また、ほとんどの句で、「ビールのむ」ことに特別の意味は付加されていない(やけ酒でも祝い酒でも献杯でもない)ようにみえる。
そう、「ビールのむ」ことは、日常的で平熱の営みなのだ。
(発泡酒、第3のビール、ストロング系チューハイの世の中にあって、もはやビールは日常的でない、高級である、と言う向きもあるだろう。
しかし、一流企業がこぞって模造品をいかに安く作れるか競ったり、中毒患者製造器を売りまくっているディストピア的な現状を追認しないためにも、この感覚は強く堅持する必要がある。)
今日も感染者が云人だ、人と会ったり集まってはいけないのだ、という。
廃業を検討したり、プライドと折り合いをつけて副業やアルバイトをしている友人知人も少なくない。
私は、昨年春に一度すっかり何をすればいいのかわからなくなってしまったところから、いまだきちんと立ち直れていない。
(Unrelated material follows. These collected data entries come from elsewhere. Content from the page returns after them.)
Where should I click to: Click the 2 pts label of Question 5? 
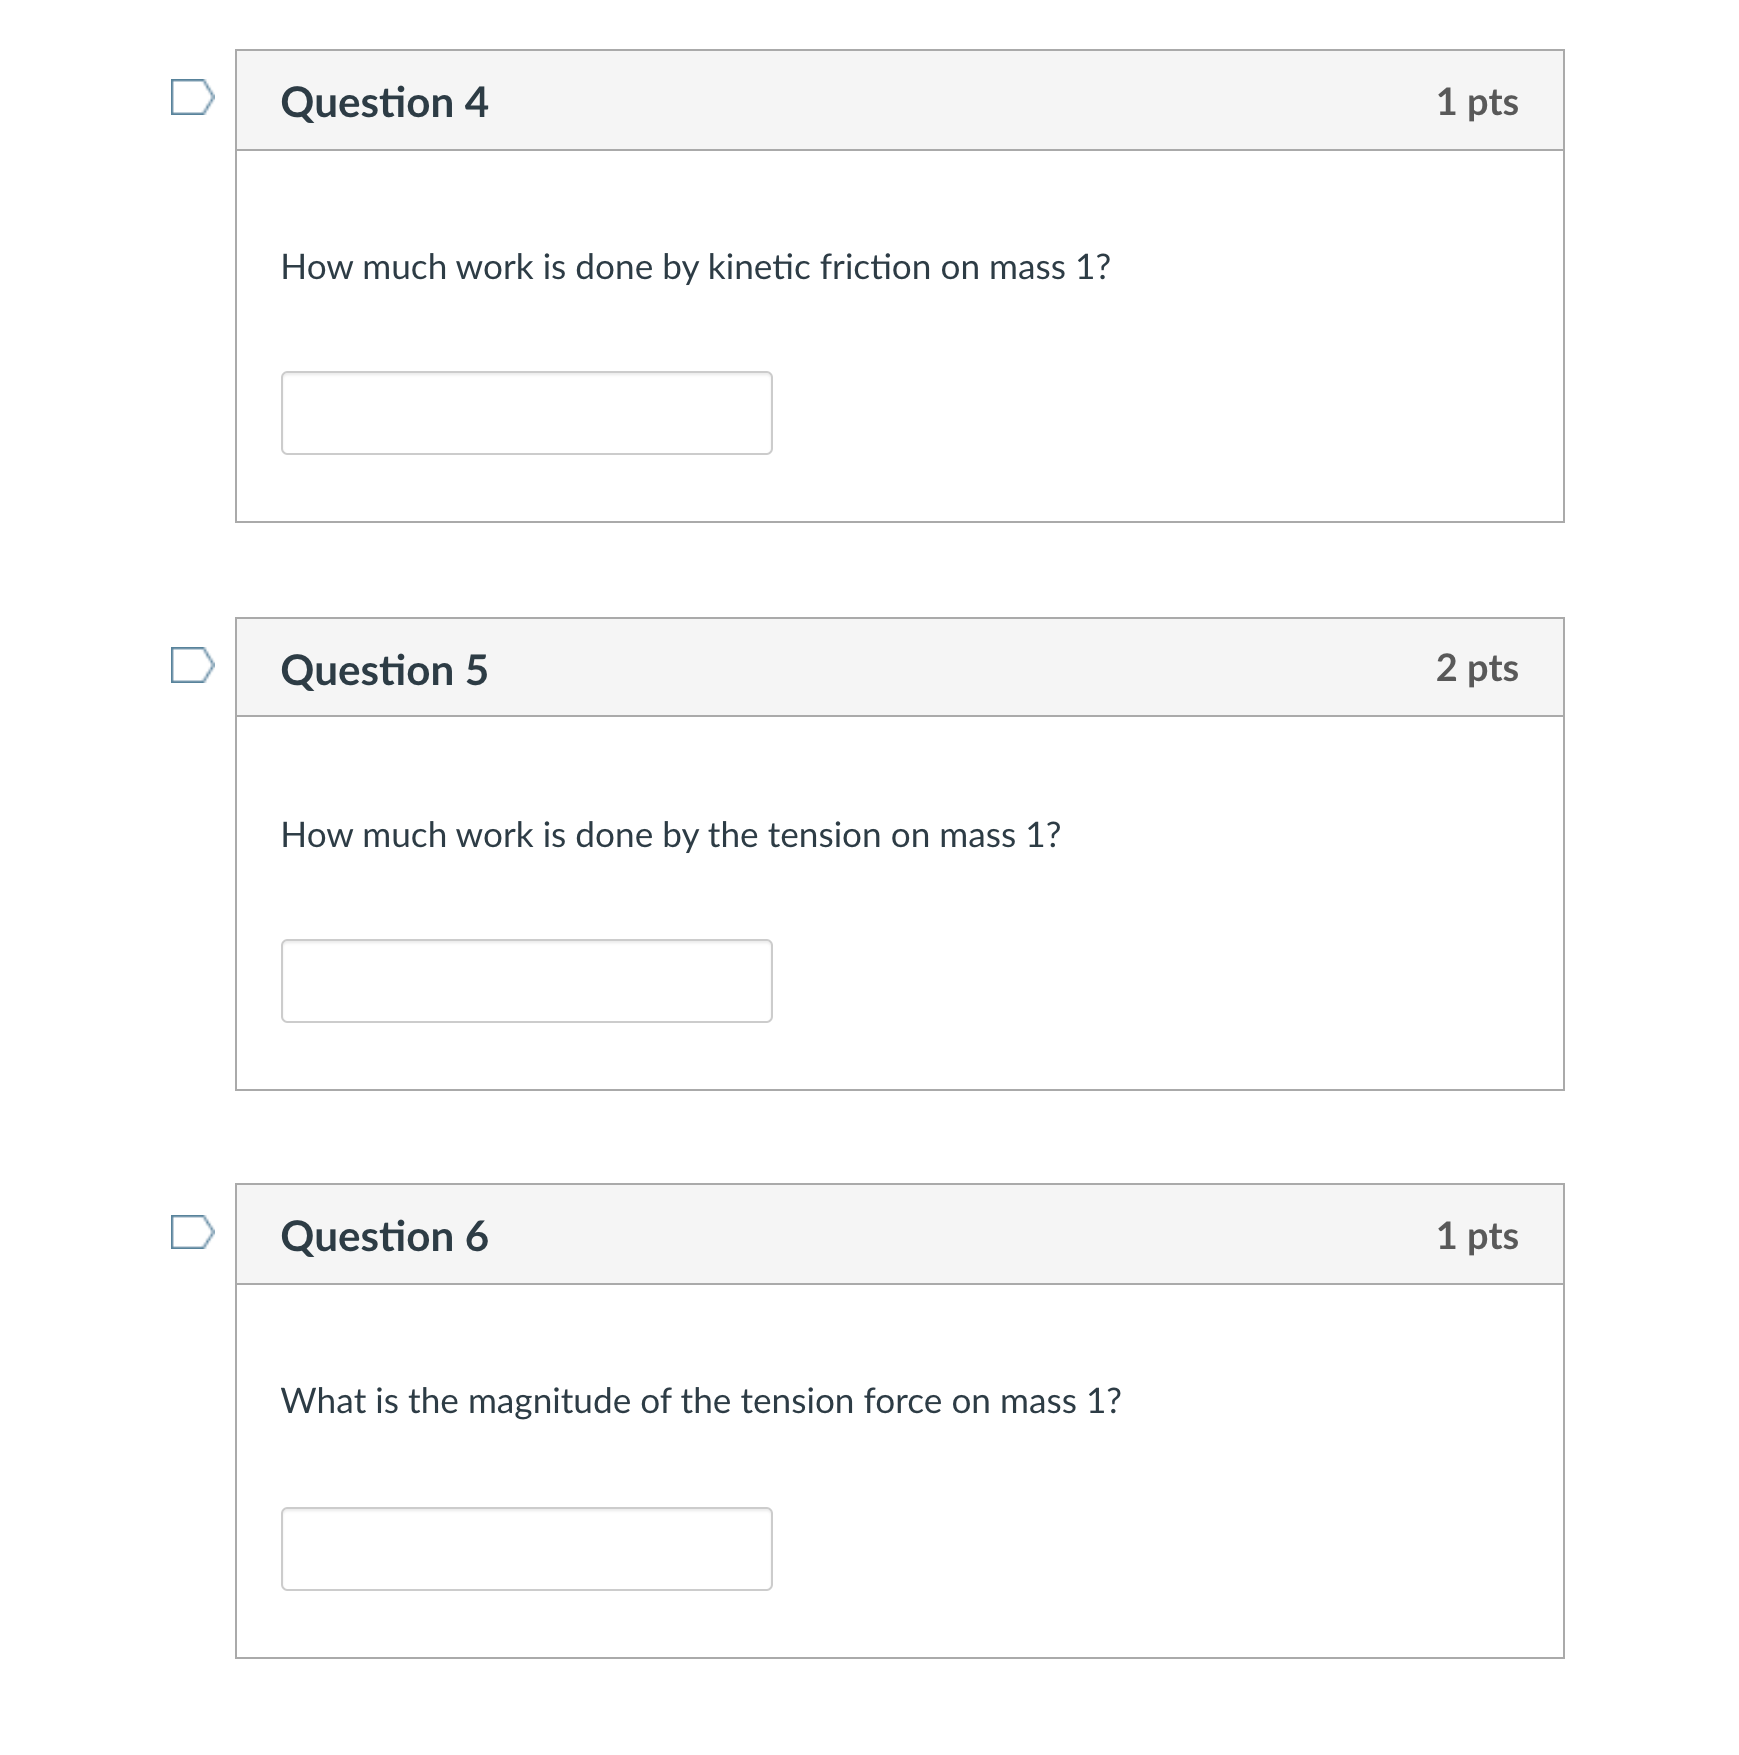(x=1477, y=669)
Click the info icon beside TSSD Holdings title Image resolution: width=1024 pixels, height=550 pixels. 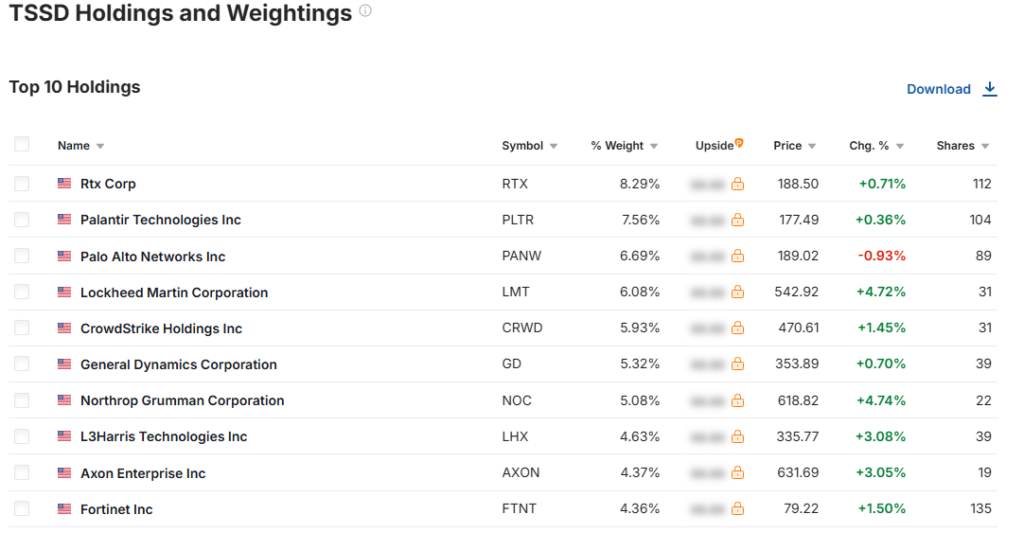tap(365, 11)
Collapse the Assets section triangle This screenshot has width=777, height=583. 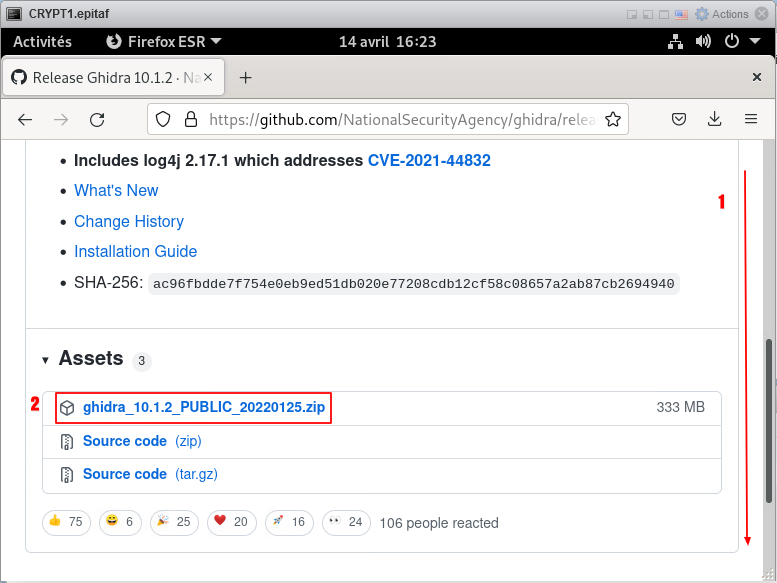coord(45,360)
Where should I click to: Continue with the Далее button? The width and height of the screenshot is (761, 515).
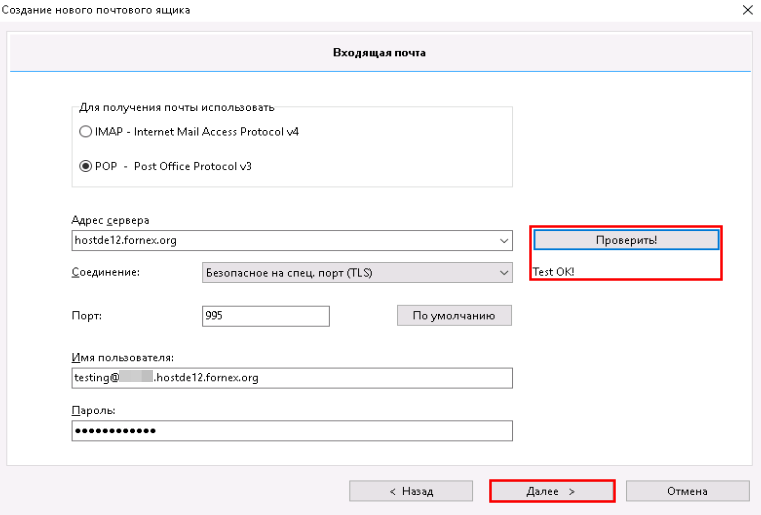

感染症拡大の影響以外にもいくつか理由があって、金がない、仕事がない。
いい音楽を聴いた。
くだらないツイートで笑った。
娘はこないだ2歳になった。それはそれはかわいい。
そして、今日も私はビールをのむ。
そこに意味や、過度の情緒はない。ただ、のむ。
「いろんなことがあるけど、人生は続く」みたいな、思いきり平凡で手垢がついていてさしたる内容もないフレーズを思い浮かべて、「いやいうてもそのとおりやでしかし」と似非関西弁で同調してみたりする。
なんとかやっていくしかない、ビールのみながら。
ちなみに京極杞陽は、華族の出身で、宮内庁式部官を務めた人物だ。まるで大衆ではない。